RAF Wittering: nuclear bomb store buildings Vw16, Vw17, Vw18, Vw20, Vw21 and A22 is a Grade II listed building in the North Northamptonshire local planning authority area, England. First listed on 11 July 2011. Bunker.

RAF Wittering: nuclear bomb store buildings Vw16, Vw17, Vw18, Vw20, Vw21 and A22

WRENN ID
hushed-string-linden
Grade
II
Local Planning Authority
North Northamptonshire
Country
England
Date first listed
11 July 2011
Type
Bunker
Source
Historic England listing

Description

MATERIALS: Reinforced concrete to floors, walls and roof, all under a natural earth mound.

PLAN: The six bunkers have individual access roads leading from a central spine road connecting them with the fissile core stores. The entrance to each bunker either faces the side wall of its neighbour or open land, to minimise blast damage should one bunker explode.

EXTERIOR: The six earth mounds each have a single entrance set back into the mound below a deep concrete overhang and between concrete side walls dropping down to the ground at the perimeter of the mounds. This has tubular handrails all round. In either the right or left of these concrete outer walls are recesses containing the electrical switchgear and the air-conditioning room for each individual installation, and they terminate in a further concrete wall where there are the doorways.
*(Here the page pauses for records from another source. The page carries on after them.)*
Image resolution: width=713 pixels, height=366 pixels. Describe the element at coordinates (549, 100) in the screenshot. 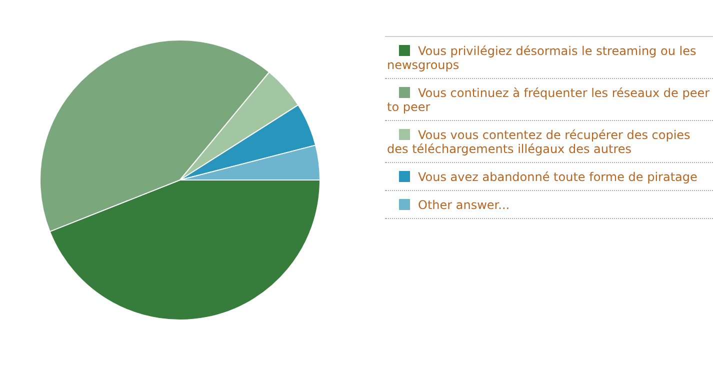

I see `legend-label: Vous continuez à fréquenter les réseaux de peer to peer` at that location.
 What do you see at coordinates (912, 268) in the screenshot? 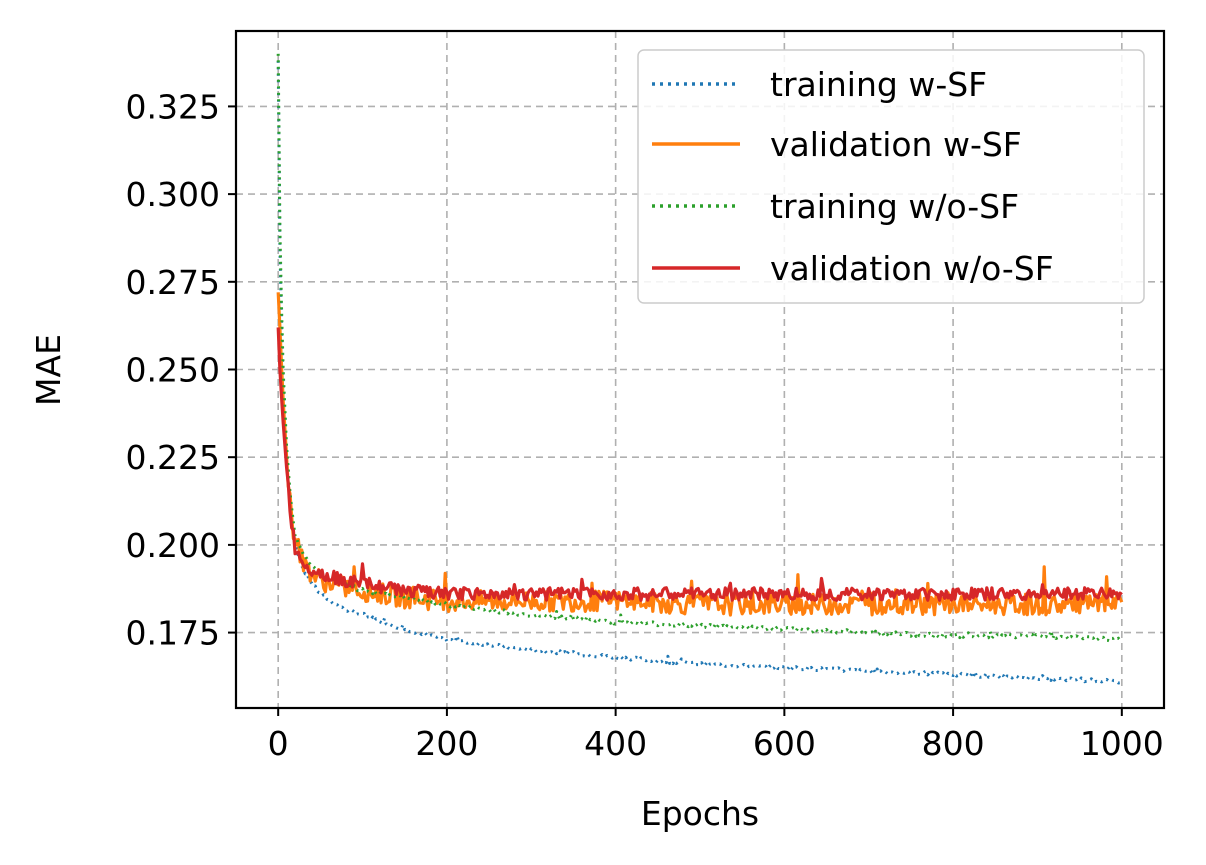
I see `legend-label: validation w/o-SF` at bounding box center [912, 268].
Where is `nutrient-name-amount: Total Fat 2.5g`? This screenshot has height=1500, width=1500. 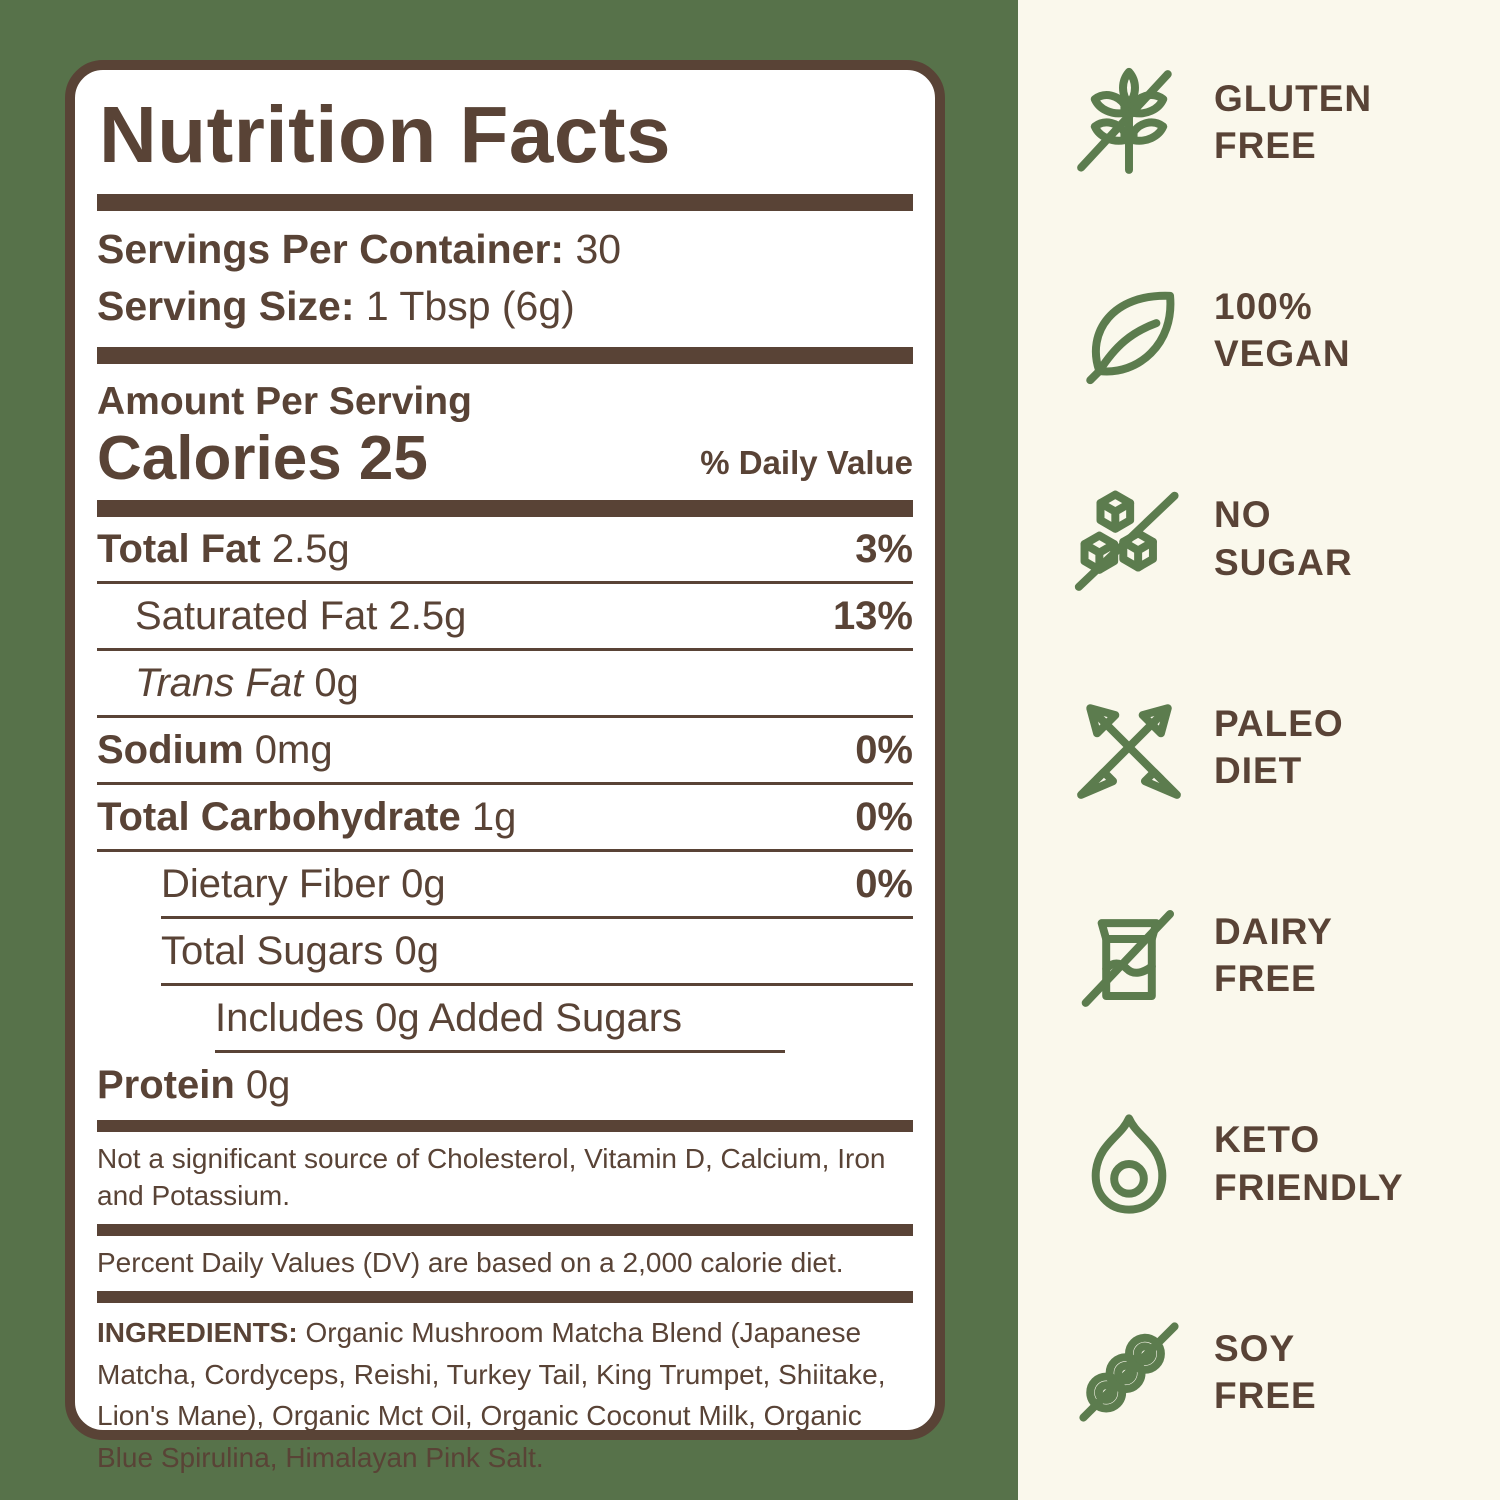 nutrient-name-amount: Total Fat 2.5g is located at coordinates (224, 549).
Bunkers Vw 16 and VA 22 have their original double timber folding doors on horizontal top and bottom runners and with an integral pedestrian entrance as well as the original light fittings. The remainder have 1980s steel vertical roller doors and plain pedestrian doors to one side.

INTERIOR: The bunkers have rectangular interiors with reinforced concrete roof joists and similar side pilasters which support the wide horizontal rails on the side walls. These formed the runways for a manually-operated five-ton steel top-running bridge crane with an upper running trolley and hoist manufactured by Herbert Morris Ltd. of Loughborough. The cranes survive intact in bunkers Vw18 and Vw21. Bunker A22 has a similar type of motorized crane made by Matterson of Rochdale in 1958. In the end wall, over the doorways and in the lower part of the opposite wall, are two square ventilation grilles for the forced-air ventilation system fed by compressors in a recess in the outer walls.